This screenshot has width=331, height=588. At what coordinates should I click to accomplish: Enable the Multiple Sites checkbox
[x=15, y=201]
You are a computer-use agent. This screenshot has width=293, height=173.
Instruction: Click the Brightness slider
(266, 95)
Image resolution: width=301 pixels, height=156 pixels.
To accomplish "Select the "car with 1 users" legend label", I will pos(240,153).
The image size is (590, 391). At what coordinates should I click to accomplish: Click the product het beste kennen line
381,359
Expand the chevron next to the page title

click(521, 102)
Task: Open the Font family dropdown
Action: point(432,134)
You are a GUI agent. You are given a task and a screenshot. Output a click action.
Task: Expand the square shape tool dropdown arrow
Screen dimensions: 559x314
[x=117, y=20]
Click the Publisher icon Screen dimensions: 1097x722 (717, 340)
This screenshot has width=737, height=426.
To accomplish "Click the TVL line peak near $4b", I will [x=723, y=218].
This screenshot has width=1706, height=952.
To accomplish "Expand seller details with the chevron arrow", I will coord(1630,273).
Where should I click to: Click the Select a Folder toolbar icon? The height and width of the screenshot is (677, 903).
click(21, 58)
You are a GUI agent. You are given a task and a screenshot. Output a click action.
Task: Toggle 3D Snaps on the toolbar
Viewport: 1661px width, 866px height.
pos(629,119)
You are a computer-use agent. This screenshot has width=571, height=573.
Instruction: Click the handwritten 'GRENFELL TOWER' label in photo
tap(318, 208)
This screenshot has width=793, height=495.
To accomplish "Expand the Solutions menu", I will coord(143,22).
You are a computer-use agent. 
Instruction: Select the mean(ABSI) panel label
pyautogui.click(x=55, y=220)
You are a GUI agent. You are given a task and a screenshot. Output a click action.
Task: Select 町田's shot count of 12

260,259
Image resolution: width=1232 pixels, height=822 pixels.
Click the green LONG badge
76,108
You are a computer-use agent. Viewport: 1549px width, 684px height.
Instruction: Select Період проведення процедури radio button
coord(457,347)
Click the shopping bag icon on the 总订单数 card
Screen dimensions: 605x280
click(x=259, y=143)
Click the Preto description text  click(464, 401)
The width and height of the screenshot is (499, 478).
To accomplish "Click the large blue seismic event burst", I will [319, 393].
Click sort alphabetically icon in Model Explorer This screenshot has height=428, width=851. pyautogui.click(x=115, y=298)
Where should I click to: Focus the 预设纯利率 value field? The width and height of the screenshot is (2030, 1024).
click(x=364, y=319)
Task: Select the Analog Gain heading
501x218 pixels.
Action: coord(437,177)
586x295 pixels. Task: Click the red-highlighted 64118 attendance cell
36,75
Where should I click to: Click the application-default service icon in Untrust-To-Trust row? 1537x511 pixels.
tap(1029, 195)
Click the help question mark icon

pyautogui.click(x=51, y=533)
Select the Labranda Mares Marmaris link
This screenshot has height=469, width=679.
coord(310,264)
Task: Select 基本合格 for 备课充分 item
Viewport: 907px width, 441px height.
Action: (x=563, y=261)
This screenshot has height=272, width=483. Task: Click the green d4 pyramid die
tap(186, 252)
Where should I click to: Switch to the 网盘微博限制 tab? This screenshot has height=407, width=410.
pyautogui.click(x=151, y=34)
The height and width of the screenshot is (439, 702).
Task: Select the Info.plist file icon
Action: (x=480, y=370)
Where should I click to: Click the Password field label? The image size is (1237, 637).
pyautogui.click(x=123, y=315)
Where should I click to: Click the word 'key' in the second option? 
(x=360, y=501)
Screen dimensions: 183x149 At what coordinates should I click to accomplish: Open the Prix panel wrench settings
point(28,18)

-=-=-

What you have to do: Show every line from the listing above in which the string "resolution" appears.

Task result:
Image resolution: width=301 pixels, height=156 pixels.
Image resolution: width=1232 pixels, height=822 pixels.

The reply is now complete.